Refactored streaming project to separate out the twitter functionality.

author: Tathagata Das <tathagata.das1565@gmail.com> 2013-12-26 18:02:49 -0800
committer: Tathagata Das <tathagata.das1565@gmail.com> 2013-12-26 18:02:49 -0800
commit: 6e43039614ed1ec55a134fb82fb3e8d4e80996ef (patch)
tree: 14b2325558807a1a0f82a79707c2d2d975f008b7
parent: e240bad03b9f9e19cb84b0914b729c8d109d4815 (diff)

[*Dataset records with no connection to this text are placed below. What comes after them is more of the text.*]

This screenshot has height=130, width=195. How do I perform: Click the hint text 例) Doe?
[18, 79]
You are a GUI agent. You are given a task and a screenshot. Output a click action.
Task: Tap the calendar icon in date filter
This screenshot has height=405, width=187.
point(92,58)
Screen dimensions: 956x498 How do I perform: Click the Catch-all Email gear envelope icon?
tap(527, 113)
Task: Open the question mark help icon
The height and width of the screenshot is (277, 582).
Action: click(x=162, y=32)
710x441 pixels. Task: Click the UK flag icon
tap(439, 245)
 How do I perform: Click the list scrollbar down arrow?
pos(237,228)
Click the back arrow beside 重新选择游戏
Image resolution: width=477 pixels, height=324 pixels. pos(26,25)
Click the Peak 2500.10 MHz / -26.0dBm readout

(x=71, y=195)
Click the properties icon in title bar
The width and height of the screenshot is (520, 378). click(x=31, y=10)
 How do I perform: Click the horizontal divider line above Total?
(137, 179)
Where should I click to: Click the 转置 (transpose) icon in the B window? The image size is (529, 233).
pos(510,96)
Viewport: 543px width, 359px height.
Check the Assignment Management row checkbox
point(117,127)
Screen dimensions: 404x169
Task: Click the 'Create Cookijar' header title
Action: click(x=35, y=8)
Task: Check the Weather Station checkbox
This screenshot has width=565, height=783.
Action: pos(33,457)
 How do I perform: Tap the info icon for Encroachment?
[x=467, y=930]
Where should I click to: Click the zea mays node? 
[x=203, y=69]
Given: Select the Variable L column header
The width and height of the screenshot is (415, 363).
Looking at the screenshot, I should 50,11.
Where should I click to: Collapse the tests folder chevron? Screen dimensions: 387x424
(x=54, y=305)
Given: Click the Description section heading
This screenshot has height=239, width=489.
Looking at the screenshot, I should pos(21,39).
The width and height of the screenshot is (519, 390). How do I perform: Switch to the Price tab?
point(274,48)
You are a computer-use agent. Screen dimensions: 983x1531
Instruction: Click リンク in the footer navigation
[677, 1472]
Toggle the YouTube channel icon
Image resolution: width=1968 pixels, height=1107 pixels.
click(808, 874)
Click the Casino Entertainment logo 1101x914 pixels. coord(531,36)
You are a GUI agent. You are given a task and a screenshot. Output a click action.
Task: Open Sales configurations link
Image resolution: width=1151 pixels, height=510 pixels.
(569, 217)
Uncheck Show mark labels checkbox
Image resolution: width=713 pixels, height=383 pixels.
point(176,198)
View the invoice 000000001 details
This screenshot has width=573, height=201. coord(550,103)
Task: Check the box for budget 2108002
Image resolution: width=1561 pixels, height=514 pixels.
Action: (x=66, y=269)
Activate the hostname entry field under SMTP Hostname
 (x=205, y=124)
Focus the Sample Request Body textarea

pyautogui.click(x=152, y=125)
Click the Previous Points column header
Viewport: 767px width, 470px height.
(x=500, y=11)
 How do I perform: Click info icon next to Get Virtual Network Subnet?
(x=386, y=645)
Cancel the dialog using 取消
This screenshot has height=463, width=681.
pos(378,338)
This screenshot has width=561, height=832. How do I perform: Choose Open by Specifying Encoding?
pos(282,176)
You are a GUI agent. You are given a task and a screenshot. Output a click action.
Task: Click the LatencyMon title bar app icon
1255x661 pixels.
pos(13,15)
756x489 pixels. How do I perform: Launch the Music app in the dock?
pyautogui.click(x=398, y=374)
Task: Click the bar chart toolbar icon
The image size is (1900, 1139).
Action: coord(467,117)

download: spark-6e43039614ed1ec55a134fb82fb3e8d4e80996ef.tar.gz
spark-6e43039614ed1ec55a134fb82fb3e8d4e80996ef.tar.bz2
spark-6e43039614ed1ec55a134fb82fb3e8d4e80996ef.zip
9 files changed, 64 insertions, 14 deletions
diff --git a/examples/src/main/scala/org/apache/spark/streaming/examples/TwitterAlgebirdCMS.scala b/examples/src/main/scala/org/apache/spark/streaming/examples/TwitterAlgebirdCMS.scala
index 35b6329ab3..a00b3bde6e 100644
--- a/examples/src/main/scala/org/apache/spark/streaming/examples/TwitterAlgebirdCMS.scala
+++ b/examples/src/main/scala/org/apache/spark/streaming/examples/TwitterAlgebirdCMS.scala
@@ -23,6 +23,8 @@ import com.twitter.algebird._
 import org.apache.spark.streaming.StreamingContext._
 import org.apache.spark.SparkContext._
 
+import org.apache.spark.streaming.twitter._
+
 /**
  * Illustrates the use of the Count-Min Sketch, from Twitter's Algebird library, to compute
  * windowed and global Top-K estimates of user IDs occurring in a Twitter stream.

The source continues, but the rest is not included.